Pemblokiran dilakukan di sekitar SPBU Desa Jagabaya dengan menggunakan potongan batang pohon untuk menutup akses jalan. Akibatnya, arus lalu lintas di jalur utama tersebut sempat terhenti selama kurang lebih dua jam.
Salah seorang warga berinisial I mengatakan, aksi tersebut merupakan bentuk protes karena minimnya penyiraman jalan selama proyek berlangsung. Menurutnya, debu yang beterbangan semakin parah saat kendaraan besar melintas, terlebih di tengah musim kemarau.
"Kami meminta penyiraman jalan dilakukan minimal tiga kali sehari agar debu tidak terus mengganggu warga," ujarnya.
Warga menilai kondisi tersebut tidak hanya mengganggu aktivitas sehari-hari, tetapi juga berpotensi berdampak pada kesehatan masyarakat yang tinggal di sekitar lokasi proyek.
Menanggapi aksi tersebut, pemerintah Kecamatan Parungpanjang bersama pihak terkait langsung melakukan mediasi dengan warga. Kepala Seksi Ketenteraman dan Ketertiban Umum (Trantib) Kecamatan Parungpanjang, Maman Oskar, membenarkan adanya aksi pemblokiran jalan tersebut.

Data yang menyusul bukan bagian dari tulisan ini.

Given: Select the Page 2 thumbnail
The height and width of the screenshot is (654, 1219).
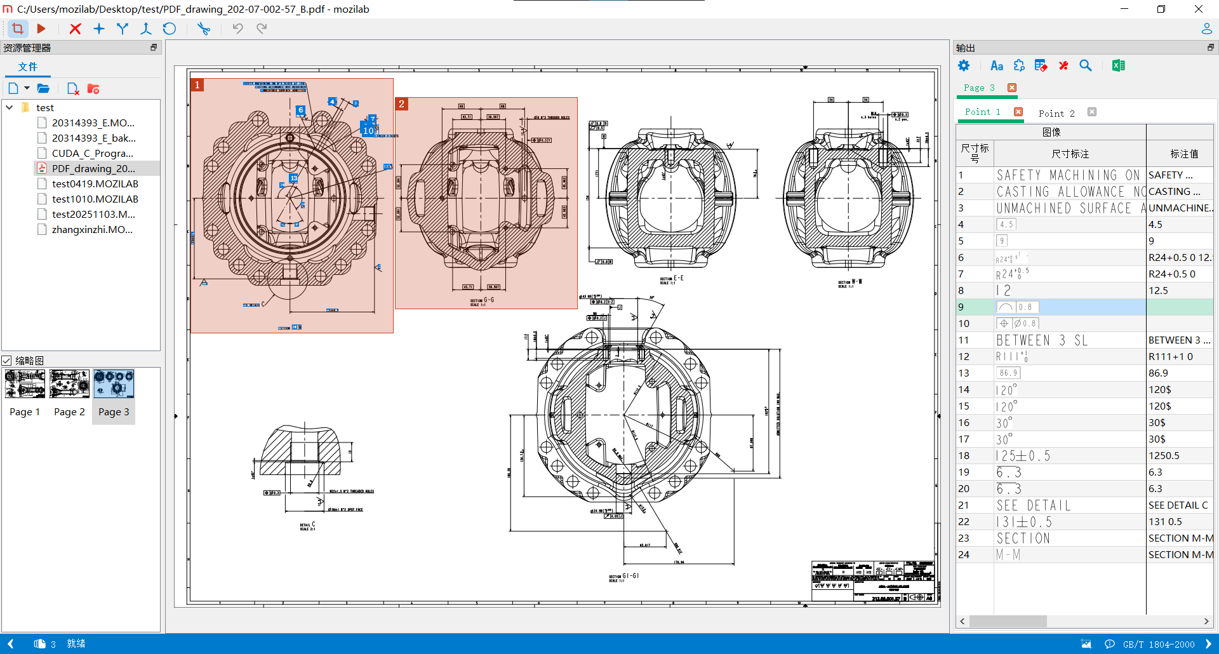Looking at the screenshot, I should [x=69, y=384].
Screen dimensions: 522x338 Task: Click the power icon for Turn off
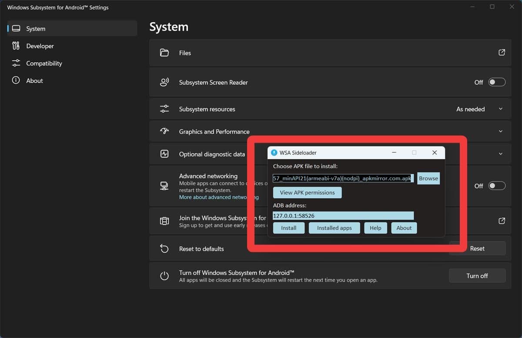pyautogui.click(x=164, y=276)
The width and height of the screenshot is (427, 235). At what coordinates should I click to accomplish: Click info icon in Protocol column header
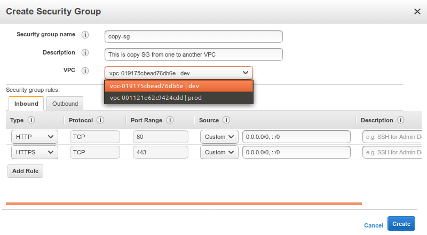pos(100,121)
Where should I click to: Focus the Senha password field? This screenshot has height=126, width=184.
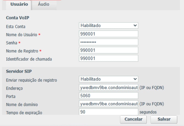click(x=108, y=42)
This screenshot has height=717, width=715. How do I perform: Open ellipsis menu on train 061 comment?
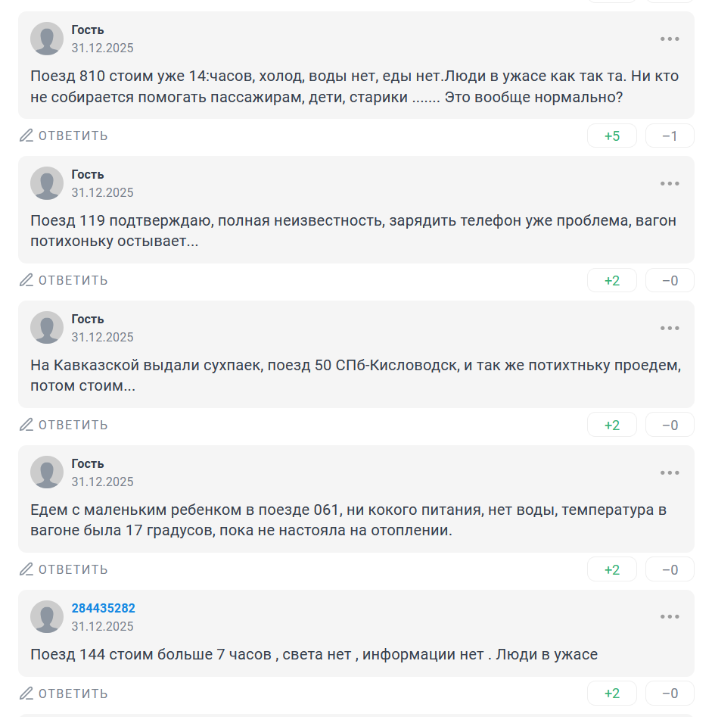point(670,472)
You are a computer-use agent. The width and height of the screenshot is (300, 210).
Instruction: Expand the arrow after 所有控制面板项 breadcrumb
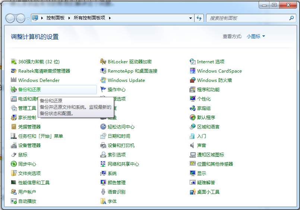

Ia menjelaskan bahwa tuntutan warga ditujukan kepada kontraktor pelaksana proyek agar melakukan penyiraman jalan secara rutin untuk mengurangi debu yang ditimbulkan selama proses perbaikan.
Menurut Maman, hasil mediasi menghasilkan kesepakatan bahwa penyiraman jalan akan dilakukan sebanyak tiga kali setiap hari selama proyek berlangsung. Setelah kesepakatan dicapai, warga membuka kembali akses jalan dan arus lalu lintas kembali normal.
Pemerintah berharap komitmen tersebut dapat mengurangi dampak debu sekaligus mencegah aksi serupa kembali terjadi selama pekerjaan perbaikan jalan masih berlangsung.